----- Provided text -----
That Old Razzle-Dazzle


Chicago Was Once A Problem. Now It's A Triumph.

by RICHARD ZOGLIN
Time -- Volume 148 Issue 24 Page 102
Time Canada -- Volume 148 Issue 24 Page 80


In that dicey district known as Broadway, there are no sure bets, but reviving a cherished old musical comes close. Find a Rodgers and Hammerstein gem that's been away for a while or dust off a fondly remembered piece of froth like A Funny Thing Happened on the Way to the Forum, and nostalgic theatergoers will probably beat a path to your stage door.

But Chicago, the 1975 musical about a '20s nightclub floozy who becomes a celebrity after shooting her lover, doesn't really fall into that category. Artifacts from the '70s (the comeback of bell-bottoms notwithstanding) haven't aged long enough to evoke much nostalgia. What's more, many critics found Chicago too dark and cynical to begin with; though the show ran for two years, it failed to win a single Tony Award, shut out by that feel-good steamroller A Chorus Line.

The stunning revival of Chicago that just opened on Broadway ought to win over any doubters. In a staging based on last season's acclaimed concert version by the enterprising Encores! series, Walter Bobbie's production is sleek, spare and diamond hard. The story of Roxie Hart is told in a series of fiercely stylized, irony-laced musical episodes. In the Cell Block Tango, Roxie's jailbird peers sing of the men they've bumped off. A slick defense attorney makes his entrance crooning "All I care about is love," accompanied by feather-waving chorines. In the climactic trial, Roxie beats the rap, only to be abandoned by reporters rushing on to the next sensational case. What seemed cynical in 1975 is now au courant. Chicago hasn't merely aged well; it has come of age.
----- Data excerpts -----
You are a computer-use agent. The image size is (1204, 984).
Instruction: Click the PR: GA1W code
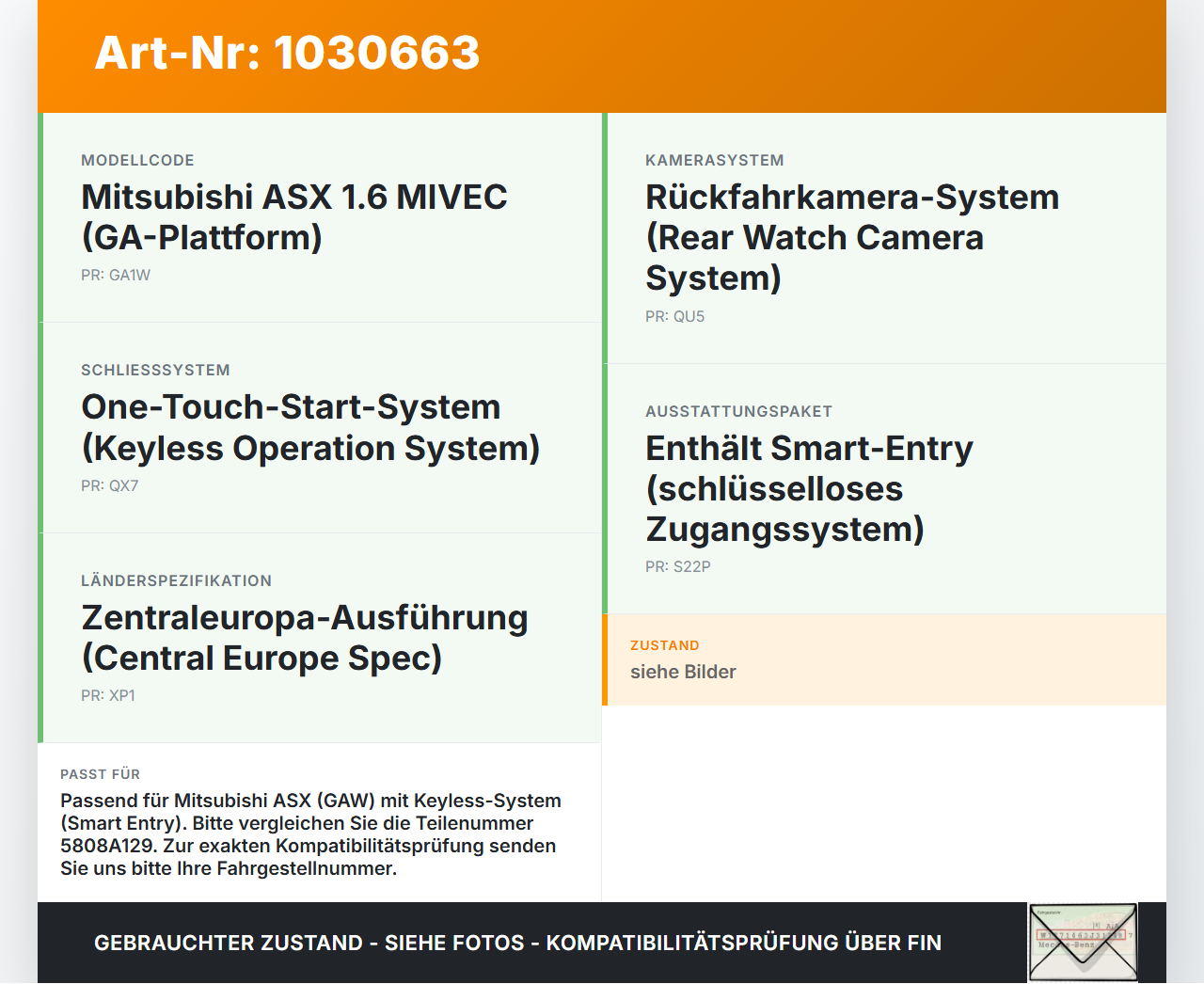[116, 276]
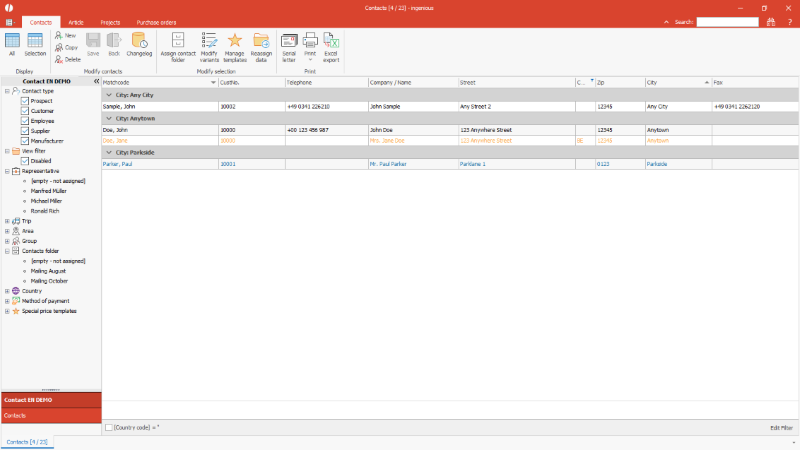Click the Reassign data folder icon
The height and width of the screenshot is (450, 800).
click(261, 42)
-----
### Requirements
**A.** Repeat the passage from "That Old Razzle-Dazzle" to "your stage door." in the review of the Chicago revival.
**B.** Please give all the lines of the records as a numbered list, skipping blank lines and leaving out the pictures.

### Solutions to the exercise
**A.**
That Old Razzle-Dazzle


Chicago Was Once A Problem. Now It's A Triumph.

by RICHARD ZOGLIN
Time -- Volume 148 Issue 24 Page 102
Time Canada -- Volume 148 Issue 24 Page 80


In that dicey district known as Broadway, there are no sure bets, but reviving a cherished old musical comes close. Find a Rodgers and Hammerstein gem that's been away for a while or dust off a fondly remembered piece of froth like A Funny Thing Happened on the Way to the Forum, and nostalgic theatergoers will probably beat a path to your stage door.

**B.**
1. You are a computer-use agent. The image size is (1204, 984).
2. Instruction: Click the PR: GA1W code
3. [116, 276]
4. Click the Reassign data folder icon
5. The height and width of the screenshot is (450, 800).
6. click(261, 42)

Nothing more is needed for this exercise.